■ WHAT TO PRODUCE
Set out the rows below as a JSON list of strings, one string per line, with blank lines skipped. Leave the pictures out.

── INPUT MATERIAL

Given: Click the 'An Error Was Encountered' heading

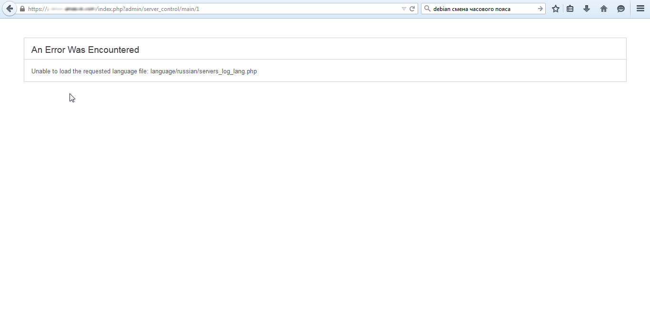Looking at the screenshot, I should tap(85, 50).
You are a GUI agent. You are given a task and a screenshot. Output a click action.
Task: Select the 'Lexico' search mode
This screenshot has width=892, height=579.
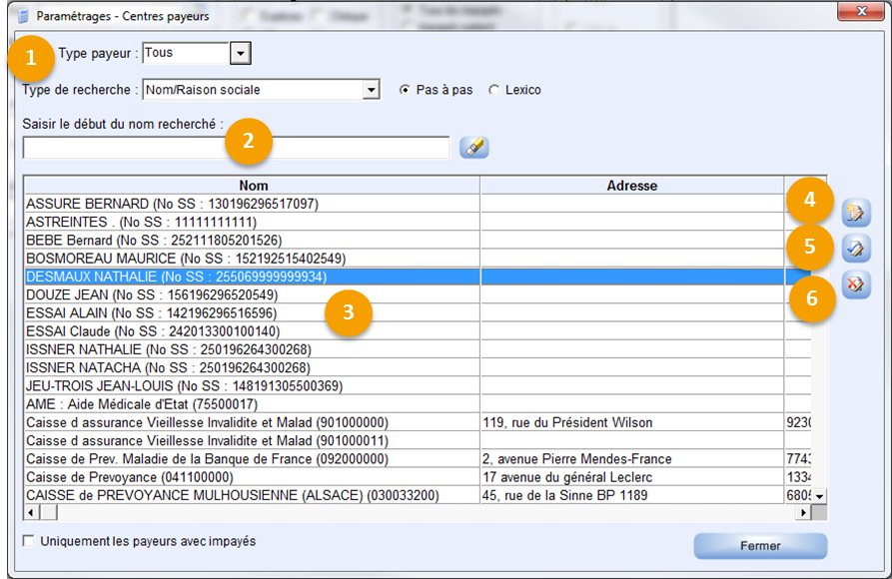click(x=493, y=90)
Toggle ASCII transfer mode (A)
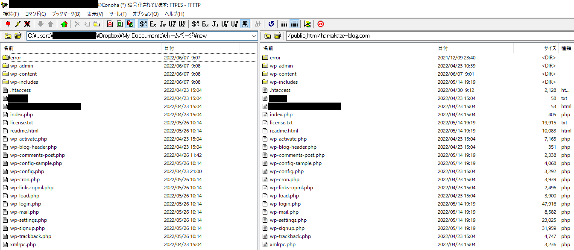The width and height of the screenshot is (574, 250). pyautogui.click(x=110, y=24)
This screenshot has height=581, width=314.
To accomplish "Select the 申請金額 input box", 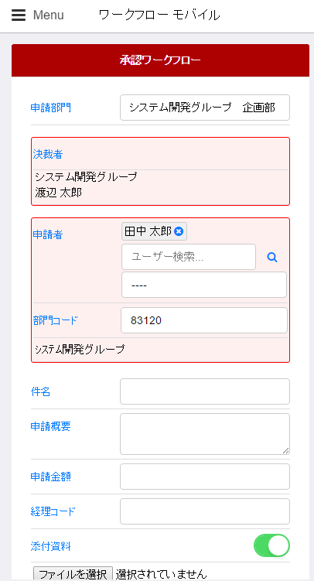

────

■ FINISHED TASK
[
  "Given: Click the 'An Error Was Encountered' heading",
  "Looking at the screenshot, I should tap(85, 50).",
  "You are a GUI agent. You are given a task and a screenshot. Output a click action.",
  "Task: Select the 'Lexico' search mode",
  "This screenshot has width=892, height=579.",
  "click(x=493, y=90)",
  "Toggle ASCII transfer mode (A)",
  "The width and height of the screenshot is (574, 250). pyautogui.click(x=110, y=24)",
  "This screenshot has height=581, width=314.",
  "To accomplish \"Select the 申請金額 input box\", "
]